→ **Supplied text**:
* * *

U.S. Surgeon General,
Richard Carmona,
March 2004


Sarah H. Leibowitz, Ph.D.

Associate Professor at the Laboratory of Behavioral
Neurobiology at Rockefeller University

Dr. Leibowitz, using tools of neurobiology, physiology and molecular biology, works to identify the different neurobiological substrates of eating behavior and preferences for dietary macronutrients, fat and sugar. She and her colleagues systematically characterize the essential neurochemicals and neurohormones as they function and interact under normal conditions. At the same time, her laboratory tracks disturbances in these mechanisms, caused by environmental or genetic factors, which may contribute to abnormal behavioral and metabolic responses and ultimately lead to obesity and diabetes. This research includes studies at different stages of development, of gender differences and of dietary effects that occur in utero and have long-term consequences extending into adulthood.

* * *

→ **Data records**:
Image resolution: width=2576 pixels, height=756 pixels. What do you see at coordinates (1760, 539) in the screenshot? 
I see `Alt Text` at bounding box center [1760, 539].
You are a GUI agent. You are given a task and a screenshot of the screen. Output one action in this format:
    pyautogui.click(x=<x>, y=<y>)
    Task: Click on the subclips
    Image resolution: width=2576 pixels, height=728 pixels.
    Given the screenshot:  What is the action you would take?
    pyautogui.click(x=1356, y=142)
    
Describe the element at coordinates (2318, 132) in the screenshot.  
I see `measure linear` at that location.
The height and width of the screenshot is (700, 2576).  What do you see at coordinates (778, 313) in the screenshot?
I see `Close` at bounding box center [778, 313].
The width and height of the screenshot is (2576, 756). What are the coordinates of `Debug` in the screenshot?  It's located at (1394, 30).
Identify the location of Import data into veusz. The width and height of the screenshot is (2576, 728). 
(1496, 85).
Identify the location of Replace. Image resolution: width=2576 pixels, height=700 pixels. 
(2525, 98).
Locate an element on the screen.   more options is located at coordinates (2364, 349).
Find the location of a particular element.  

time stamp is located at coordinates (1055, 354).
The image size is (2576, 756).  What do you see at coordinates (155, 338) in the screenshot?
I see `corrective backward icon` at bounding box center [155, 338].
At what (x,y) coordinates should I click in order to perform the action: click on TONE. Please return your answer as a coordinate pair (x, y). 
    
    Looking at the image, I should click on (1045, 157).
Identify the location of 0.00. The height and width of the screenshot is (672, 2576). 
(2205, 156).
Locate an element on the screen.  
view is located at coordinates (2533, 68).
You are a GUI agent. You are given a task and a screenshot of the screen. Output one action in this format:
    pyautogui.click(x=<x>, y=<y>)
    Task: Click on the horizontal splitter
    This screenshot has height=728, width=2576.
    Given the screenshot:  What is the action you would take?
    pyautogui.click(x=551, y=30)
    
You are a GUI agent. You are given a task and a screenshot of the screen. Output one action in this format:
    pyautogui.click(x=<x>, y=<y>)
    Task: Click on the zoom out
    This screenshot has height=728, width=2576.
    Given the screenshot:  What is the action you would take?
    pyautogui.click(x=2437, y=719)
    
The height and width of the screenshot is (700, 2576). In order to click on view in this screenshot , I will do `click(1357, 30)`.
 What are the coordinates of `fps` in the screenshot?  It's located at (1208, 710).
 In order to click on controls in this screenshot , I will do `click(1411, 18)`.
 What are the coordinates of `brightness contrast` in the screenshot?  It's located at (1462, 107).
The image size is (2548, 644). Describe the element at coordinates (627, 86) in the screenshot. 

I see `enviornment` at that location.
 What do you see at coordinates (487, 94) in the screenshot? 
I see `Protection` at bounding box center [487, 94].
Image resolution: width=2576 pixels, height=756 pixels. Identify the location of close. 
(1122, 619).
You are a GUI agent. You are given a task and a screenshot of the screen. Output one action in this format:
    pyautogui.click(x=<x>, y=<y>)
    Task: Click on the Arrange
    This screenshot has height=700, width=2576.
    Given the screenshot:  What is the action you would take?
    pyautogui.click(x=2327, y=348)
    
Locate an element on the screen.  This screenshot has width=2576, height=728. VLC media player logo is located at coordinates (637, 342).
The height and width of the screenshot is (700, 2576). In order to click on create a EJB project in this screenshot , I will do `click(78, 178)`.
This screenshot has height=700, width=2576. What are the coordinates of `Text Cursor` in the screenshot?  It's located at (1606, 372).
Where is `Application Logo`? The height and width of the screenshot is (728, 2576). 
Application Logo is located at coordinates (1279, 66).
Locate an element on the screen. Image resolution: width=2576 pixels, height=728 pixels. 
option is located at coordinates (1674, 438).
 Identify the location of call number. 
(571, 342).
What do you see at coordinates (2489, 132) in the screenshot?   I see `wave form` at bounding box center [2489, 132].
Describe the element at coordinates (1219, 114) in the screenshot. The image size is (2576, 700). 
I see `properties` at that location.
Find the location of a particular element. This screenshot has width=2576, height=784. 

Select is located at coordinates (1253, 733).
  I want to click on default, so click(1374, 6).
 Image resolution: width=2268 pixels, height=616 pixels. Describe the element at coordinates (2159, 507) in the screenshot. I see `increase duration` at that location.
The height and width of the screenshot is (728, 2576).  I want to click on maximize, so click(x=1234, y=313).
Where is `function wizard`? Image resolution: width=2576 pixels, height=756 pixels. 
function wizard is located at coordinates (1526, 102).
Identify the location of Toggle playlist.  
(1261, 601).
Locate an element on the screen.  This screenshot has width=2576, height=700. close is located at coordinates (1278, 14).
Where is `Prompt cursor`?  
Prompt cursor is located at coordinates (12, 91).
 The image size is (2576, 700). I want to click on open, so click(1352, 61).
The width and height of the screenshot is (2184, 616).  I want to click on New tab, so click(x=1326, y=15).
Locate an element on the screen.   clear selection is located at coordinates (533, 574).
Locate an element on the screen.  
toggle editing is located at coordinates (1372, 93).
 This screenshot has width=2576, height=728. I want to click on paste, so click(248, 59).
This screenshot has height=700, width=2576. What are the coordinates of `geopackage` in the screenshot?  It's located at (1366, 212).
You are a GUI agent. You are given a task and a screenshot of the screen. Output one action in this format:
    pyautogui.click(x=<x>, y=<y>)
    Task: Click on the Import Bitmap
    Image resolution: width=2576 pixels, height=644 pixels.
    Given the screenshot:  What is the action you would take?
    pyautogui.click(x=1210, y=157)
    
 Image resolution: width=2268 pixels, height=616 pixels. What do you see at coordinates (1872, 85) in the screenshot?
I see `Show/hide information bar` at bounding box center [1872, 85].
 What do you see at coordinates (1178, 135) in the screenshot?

* * *

→ **Problems to work on**:
(1) In the profile of Dr. Leibowitz, at which laboratory and university is she an associate professor?
(2) List every field whose tools Dr. Leibowitz uses, according to her profile.
(3) Transcribe the profile of Dr. Leibowitz word for word. Begin at the words "Associate Professor at" and stop after "extending into adulthood.".

→ **Answers for each item**:
(1) She is an associate professor at the Laboratory of Behavioral Neurobiology at Rockefeller University.

(2)
- neurobiology
- physiology
- molecular biology

(3)
Associate Professor at the Laboratory of Behavioral
Neurobiology at Rockefeller University

Dr. Leibowitz, using tools of neurobiology, physiology and molecular biology, works to identify the different neurobiological substrates of eating behavior and preferences for dietary macronutrients, fat and sugar. She and her colleagues systematically characterize the essential neurochemicals and neurohormones as they function and interact under normal conditions. At the same time, her laboratory tracks disturbances in these mechanisms, caused by environmental or genetic factors, which may contribute to abnormal behavioral and metabolic responses and ultimately lead to obesity and diabetes. This research includes studies at different stages of development, of gender differences and of dietary effects that occur in utero and have long-term consequences extending into adulthood.